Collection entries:
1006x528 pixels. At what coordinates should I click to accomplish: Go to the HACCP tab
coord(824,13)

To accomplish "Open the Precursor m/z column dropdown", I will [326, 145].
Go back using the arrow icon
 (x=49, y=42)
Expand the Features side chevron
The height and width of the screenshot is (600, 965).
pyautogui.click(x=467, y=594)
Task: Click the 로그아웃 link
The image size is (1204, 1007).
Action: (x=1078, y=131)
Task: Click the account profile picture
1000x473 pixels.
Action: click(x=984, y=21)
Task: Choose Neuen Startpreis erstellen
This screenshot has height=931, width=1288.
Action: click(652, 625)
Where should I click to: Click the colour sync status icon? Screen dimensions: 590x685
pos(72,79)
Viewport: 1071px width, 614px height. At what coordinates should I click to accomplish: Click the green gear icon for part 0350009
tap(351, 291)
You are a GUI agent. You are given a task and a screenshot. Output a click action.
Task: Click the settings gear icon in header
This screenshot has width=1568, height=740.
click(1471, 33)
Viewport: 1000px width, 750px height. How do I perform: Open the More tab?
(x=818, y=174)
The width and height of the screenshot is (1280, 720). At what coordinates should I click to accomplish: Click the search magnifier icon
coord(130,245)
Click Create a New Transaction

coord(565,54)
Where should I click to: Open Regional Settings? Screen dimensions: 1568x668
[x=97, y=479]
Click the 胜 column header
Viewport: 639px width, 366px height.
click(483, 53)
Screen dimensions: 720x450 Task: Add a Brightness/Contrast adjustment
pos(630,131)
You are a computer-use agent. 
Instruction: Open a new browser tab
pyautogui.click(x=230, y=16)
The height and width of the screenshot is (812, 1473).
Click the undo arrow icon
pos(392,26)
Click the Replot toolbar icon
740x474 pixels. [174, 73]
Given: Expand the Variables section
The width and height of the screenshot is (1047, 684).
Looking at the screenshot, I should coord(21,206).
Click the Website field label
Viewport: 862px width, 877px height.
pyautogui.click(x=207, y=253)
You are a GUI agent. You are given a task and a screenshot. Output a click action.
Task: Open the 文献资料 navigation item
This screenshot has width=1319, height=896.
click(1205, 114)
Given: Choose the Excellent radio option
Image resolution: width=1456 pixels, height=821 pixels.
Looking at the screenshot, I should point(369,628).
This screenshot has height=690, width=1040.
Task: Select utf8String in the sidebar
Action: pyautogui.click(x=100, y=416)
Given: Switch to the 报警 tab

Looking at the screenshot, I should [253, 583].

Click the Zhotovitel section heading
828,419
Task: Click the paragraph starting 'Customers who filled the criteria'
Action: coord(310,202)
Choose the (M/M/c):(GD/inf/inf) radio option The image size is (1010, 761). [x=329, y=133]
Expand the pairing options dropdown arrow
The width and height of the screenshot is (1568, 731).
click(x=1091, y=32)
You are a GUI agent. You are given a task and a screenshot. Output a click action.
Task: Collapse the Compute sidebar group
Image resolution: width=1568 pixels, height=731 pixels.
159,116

**What needs to be done**: Print every line of the entries above without any changes.

**Task answer**:
1006x528 pixels. At what coordinates should I click to accomplish: Go to the HACCP tab
coord(824,13)

To accomplish "Open the Precursor m/z column dropdown", I will [326, 145].
Go back using the arrow icon
 (x=49, y=42)
Expand the Features side chevron
The height and width of the screenshot is (600, 965).
pyautogui.click(x=467, y=594)
Task: Click the 로그아웃 link
The image size is (1204, 1007).
Action: (x=1078, y=131)
Task: Click the account profile picture
1000x473 pixels.
Action: click(x=984, y=21)
Task: Choose Neuen Startpreis erstellen
This screenshot has height=931, width=1288.
Action: click(652, 625)
Where should I click to: Click the colour sync status icon? Screen dimensions: 590x685
pos(72,79)
Viewport: 1071px width, 614px height. At what coordinates should I click to accomplish: Click the green gear icon for part 0350009
tap(351, 291)
You are a GUI agent. You are given a task and a screenshot. Output a click action.
Task: Click the settings gear icon in header
This screenshot has width=1568, height=740.
click(1471, 33)
Viewport: 1000px width, 750px height. How do I perform: Open the More tab?
(x=818, y=174)
The width and height of the screenshot is (1280, 720). At what coordinates should I click to accomplish: Click the search magnifier icon
coord(130,245)
Click Create a New Transaction

coord(565,54)
Where should I click to: Open Regional Settings? Screen dimensions: 1568x668
[x=97, y=479]
Click the 胜 column header
Viewport: 639px width, 366px height.
click(483, 53)
Screen dimensions: 720x450 Task: Add a Brightness/Contrast adjustment
pos(630,131)
You are a computer-use agent. 
Instruction: Open a new browser tab
pyautogui.click(x=230, y=16)
The height and width of the screenshot is (812, 1473).
Click the undo arrow icon
pos(392,26)
Click the Replot toolbar icon
740x474 pixels. [174, 73]
Given: Expand the Variables section
The width and height of the screenshot is (1047, 684).
Looking at the screenshot, I should coord(21,206).
Click the Website field label
Viewport: 862px width, 877px height.
pyautogui.click(x=207, y=253)
You are a GUI agent. You are given a task and a screenshot. Output a click action.
Task: Open the 文献资料 navigation item
This screenshot has width=1319, height=896.
click(1205, 114)
Given: Choose the Excellent radio option
Image resolution: width=1456 pixels, height=821 pixels.
Looking at the screenshot, I should point(369,628).
This screenshot has height=690, width=1040.
Task: Select utf8String in the sidebar
Action: pyautogui.click(x=100, y=416)
Given: Switch to the 报警 tab

Looking at the screenshot, I should [253, 583].

Click the Zhotovitel section heading
828,419
Task: Click the paragraph starting 'Customers who filled the criteria'
Action: coord(310,202)
Choose the (M/M/c):(GD/inf/inf) radio option The image size is (1010, 761). [x=329, y=133]
Expand the pairing options dropdown arrow
The width and height of the screenshot is (1568, 731).
click(x=1091, y=32)
You are a GUI agent. You are given a task and a screenshot. Output a click action.
Task: Collapse the Compute sidebar group
Image resolution: width=1568 pixels, height=731 pixels.
159,116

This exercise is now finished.